What you are asked to do:
The word "toolbar" marks the lines to copy; find all of them in the entries below.

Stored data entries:
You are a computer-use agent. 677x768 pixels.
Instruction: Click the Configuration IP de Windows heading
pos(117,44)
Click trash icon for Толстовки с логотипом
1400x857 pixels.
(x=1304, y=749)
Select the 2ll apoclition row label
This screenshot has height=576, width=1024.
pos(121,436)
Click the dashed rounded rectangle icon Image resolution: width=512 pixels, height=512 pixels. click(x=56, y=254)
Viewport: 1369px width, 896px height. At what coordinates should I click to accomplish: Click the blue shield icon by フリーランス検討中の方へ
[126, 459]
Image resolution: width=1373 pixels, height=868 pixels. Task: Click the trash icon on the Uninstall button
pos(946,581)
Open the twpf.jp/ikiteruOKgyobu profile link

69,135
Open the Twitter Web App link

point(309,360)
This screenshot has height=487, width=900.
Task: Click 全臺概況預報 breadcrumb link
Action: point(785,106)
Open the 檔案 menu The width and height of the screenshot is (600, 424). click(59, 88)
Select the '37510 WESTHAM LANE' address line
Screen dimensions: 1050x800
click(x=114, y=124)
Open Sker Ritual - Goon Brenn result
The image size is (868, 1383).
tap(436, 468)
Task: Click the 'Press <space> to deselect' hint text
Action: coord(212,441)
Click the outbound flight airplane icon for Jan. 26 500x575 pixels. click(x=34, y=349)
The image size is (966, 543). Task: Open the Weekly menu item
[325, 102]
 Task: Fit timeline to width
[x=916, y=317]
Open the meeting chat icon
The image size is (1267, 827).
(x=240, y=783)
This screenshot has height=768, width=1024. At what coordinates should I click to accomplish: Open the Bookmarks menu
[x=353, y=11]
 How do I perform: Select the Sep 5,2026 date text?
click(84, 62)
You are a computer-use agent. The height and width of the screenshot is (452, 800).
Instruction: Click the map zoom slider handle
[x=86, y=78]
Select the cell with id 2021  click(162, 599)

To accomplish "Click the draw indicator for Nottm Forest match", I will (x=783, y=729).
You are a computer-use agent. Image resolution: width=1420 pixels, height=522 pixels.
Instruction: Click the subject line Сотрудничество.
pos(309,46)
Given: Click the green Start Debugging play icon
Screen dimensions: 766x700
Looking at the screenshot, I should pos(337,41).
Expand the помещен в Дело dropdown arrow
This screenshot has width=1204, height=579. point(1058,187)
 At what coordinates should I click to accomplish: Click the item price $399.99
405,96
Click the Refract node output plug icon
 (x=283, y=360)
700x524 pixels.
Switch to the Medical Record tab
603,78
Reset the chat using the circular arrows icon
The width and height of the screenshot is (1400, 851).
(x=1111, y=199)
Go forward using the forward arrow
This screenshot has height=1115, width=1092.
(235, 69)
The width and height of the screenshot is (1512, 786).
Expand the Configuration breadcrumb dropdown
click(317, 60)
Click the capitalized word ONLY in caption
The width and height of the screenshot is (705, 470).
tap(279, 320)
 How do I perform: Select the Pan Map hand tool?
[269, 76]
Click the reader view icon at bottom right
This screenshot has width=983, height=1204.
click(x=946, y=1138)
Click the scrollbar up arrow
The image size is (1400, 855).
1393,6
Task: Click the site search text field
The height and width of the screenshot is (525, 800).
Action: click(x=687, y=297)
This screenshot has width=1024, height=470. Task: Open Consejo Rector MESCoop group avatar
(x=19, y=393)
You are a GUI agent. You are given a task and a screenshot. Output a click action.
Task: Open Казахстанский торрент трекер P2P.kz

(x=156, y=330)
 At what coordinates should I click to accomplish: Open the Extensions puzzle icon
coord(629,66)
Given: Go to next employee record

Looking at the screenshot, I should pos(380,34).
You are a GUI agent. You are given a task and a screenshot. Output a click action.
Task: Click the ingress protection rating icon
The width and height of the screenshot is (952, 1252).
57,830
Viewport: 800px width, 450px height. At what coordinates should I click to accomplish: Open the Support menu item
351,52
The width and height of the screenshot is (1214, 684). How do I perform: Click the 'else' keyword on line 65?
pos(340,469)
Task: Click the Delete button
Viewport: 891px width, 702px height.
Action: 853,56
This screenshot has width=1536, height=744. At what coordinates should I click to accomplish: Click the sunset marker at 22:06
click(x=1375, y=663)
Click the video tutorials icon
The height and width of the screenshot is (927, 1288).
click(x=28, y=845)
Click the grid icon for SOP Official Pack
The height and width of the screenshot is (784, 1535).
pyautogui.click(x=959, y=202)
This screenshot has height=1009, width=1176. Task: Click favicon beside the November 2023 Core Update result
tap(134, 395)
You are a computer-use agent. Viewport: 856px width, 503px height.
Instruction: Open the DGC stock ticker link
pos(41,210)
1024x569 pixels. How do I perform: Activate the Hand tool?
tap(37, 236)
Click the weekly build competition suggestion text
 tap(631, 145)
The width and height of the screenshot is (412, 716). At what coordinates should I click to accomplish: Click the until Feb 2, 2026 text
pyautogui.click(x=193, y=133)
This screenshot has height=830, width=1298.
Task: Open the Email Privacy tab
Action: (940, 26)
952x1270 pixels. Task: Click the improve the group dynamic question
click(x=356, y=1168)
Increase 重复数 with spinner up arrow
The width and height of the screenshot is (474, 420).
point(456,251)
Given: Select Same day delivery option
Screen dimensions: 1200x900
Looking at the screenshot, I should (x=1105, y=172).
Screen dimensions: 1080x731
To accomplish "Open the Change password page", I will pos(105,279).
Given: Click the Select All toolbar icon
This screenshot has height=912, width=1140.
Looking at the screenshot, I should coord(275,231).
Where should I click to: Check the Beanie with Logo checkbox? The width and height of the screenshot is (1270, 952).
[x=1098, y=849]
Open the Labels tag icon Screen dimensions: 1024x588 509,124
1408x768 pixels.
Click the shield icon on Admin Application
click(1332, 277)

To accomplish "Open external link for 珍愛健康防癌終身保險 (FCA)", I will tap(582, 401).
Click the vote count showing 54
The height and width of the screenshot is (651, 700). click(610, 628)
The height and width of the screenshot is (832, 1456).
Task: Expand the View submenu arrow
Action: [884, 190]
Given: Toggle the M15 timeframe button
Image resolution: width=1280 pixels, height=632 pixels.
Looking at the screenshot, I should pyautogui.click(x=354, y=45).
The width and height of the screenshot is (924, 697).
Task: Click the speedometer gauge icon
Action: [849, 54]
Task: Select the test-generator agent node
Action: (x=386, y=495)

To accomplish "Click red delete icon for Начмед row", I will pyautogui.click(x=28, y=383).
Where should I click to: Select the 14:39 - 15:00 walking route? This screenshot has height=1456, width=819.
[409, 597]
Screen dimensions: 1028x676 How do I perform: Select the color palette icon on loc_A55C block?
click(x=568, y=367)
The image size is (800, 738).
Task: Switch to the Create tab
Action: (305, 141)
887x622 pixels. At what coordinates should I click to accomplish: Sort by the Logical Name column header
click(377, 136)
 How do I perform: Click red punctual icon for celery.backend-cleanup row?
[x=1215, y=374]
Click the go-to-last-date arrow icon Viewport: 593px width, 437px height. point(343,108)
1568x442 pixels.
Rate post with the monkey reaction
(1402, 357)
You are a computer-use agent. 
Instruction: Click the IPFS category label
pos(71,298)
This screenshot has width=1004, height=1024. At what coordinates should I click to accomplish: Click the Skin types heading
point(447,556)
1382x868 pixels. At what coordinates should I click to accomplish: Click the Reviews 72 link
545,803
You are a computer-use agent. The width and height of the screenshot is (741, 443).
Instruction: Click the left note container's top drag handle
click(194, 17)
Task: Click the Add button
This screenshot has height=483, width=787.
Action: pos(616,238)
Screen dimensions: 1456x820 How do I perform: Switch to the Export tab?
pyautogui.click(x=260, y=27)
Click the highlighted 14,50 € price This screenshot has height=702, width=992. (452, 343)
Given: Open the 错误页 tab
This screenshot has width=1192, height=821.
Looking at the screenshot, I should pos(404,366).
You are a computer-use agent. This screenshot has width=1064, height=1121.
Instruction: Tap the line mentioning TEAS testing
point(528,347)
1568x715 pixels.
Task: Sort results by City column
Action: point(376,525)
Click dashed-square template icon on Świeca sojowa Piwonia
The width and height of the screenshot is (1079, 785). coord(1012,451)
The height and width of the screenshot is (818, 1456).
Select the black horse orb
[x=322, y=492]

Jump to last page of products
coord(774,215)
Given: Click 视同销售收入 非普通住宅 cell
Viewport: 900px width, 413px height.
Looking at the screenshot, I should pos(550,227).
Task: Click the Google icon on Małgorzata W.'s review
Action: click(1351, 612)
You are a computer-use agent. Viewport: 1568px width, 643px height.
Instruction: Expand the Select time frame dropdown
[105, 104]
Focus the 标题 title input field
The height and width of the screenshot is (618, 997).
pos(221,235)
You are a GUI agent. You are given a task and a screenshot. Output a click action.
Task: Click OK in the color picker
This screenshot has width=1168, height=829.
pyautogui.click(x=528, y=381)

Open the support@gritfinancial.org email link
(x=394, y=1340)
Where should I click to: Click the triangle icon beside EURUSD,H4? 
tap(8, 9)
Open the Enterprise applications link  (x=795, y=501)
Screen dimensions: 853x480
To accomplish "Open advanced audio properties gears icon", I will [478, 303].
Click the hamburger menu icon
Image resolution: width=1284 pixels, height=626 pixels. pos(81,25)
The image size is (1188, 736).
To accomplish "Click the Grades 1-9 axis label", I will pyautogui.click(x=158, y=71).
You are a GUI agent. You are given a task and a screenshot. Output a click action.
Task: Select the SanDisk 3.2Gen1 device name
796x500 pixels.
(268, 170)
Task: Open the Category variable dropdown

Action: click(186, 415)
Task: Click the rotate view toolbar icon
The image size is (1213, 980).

Expected output:
Given: Click the Select All toolbar icon
Task: Click the rotate view toolbar icon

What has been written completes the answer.